It looks like the handle threads into the body and the body is held onto the stem with a small allen head set screw.  Loosen that, lift off and reposition the body and re-tighten the set screw. 
Oops...never mind.  Reread you post.


----------



## slownsteady

Do you know the brand of faucet?, that might be helpful.


----------



## nealtw

[ame]https://www.youtube.com/watch?v=U91jB3ij9UA[/ame]


----------



## m4p

slownsteady said:


> Does the handle slip when you turn it?
> If you unscrew the handle, and then turn the stem of the cartridge to "off" (no water flowing), you should be able to put the handle back on in the desired position.

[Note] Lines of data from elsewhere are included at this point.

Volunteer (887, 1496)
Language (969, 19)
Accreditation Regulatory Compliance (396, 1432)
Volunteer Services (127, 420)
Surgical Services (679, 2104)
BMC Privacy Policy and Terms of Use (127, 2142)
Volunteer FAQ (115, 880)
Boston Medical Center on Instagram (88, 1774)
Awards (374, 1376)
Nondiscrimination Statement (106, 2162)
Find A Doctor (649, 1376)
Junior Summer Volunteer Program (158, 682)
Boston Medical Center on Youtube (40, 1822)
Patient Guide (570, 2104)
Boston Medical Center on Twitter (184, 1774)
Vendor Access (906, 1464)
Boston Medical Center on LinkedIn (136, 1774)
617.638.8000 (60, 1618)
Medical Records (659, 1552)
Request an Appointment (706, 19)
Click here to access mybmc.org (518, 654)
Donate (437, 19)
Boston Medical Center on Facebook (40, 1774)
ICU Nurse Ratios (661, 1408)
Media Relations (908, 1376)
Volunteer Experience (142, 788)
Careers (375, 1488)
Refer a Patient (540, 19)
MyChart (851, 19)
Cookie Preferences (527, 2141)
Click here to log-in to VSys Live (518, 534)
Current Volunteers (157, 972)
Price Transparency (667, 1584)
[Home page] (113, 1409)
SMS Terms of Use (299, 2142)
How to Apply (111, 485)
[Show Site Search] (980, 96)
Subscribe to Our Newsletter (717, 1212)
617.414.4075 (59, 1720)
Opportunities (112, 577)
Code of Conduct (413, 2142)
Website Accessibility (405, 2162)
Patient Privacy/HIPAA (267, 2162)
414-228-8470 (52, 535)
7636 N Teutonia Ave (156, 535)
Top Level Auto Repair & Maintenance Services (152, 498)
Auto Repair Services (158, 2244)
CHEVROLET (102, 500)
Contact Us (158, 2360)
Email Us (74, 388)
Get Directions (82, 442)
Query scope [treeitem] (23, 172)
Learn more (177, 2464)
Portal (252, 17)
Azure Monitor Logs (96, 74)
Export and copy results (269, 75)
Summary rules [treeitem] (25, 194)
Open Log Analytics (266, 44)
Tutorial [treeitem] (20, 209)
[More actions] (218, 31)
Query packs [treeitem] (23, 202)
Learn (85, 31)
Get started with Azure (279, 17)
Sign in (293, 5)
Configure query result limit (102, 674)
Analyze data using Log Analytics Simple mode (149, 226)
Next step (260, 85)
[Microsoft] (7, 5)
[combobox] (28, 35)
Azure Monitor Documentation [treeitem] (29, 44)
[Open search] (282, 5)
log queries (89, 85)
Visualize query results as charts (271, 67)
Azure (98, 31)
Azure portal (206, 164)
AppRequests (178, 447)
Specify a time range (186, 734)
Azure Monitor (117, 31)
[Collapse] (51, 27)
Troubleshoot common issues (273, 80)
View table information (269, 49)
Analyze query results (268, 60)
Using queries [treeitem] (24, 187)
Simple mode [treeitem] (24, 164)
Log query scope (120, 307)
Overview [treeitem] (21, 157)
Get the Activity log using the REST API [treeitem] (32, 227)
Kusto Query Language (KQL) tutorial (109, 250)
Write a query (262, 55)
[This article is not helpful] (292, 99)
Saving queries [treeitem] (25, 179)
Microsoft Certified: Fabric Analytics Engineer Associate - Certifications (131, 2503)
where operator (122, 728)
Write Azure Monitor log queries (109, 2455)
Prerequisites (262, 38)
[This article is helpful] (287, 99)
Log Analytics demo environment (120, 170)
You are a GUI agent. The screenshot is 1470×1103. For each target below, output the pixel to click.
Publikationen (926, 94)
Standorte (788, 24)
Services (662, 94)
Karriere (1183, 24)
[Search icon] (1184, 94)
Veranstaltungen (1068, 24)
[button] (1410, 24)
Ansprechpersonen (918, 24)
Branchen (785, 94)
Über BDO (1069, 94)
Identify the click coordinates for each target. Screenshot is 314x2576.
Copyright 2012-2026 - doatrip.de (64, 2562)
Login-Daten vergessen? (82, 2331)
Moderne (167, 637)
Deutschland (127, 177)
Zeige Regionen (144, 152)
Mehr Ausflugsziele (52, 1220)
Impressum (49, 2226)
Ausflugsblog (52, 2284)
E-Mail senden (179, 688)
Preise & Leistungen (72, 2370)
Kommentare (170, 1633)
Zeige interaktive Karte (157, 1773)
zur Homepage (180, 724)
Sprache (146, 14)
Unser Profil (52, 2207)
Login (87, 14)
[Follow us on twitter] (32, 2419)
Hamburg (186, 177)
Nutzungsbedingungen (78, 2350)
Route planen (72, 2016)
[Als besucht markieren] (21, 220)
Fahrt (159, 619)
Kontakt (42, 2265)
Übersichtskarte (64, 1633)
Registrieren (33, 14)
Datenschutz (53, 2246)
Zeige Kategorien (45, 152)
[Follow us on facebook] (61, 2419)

Thanks, that's what I tried.  I was successful with the cold water side, but for some reason I just can't get it right on the hot side.  If I open up the hot water all the way, and then shut it off in a quick manner, it won't drip.  But if I don't open the water all the way and shut it off, it does drip.  

I'm going to have to try again but I need a better allen wrench.  The one I have is attached to a holder thing with other allen wrenches and it keeps folding into the holder.


----------



## m4p

joecaption said:


> The screw to remove the handle is under that cap.
> Most just pop off, even a butter knife may work to pop it off.
> I use a small flat bladed screw driver.



The top of the handle is really odd.  It has what looks to be a cap, but I think it might just be decorative.  I felt it with my fingernail and between the cap and the top of the handle is completely smooth.


----------



## m4p

slownsteady said:


> Do you know the brand of faucet?, that might be helpful.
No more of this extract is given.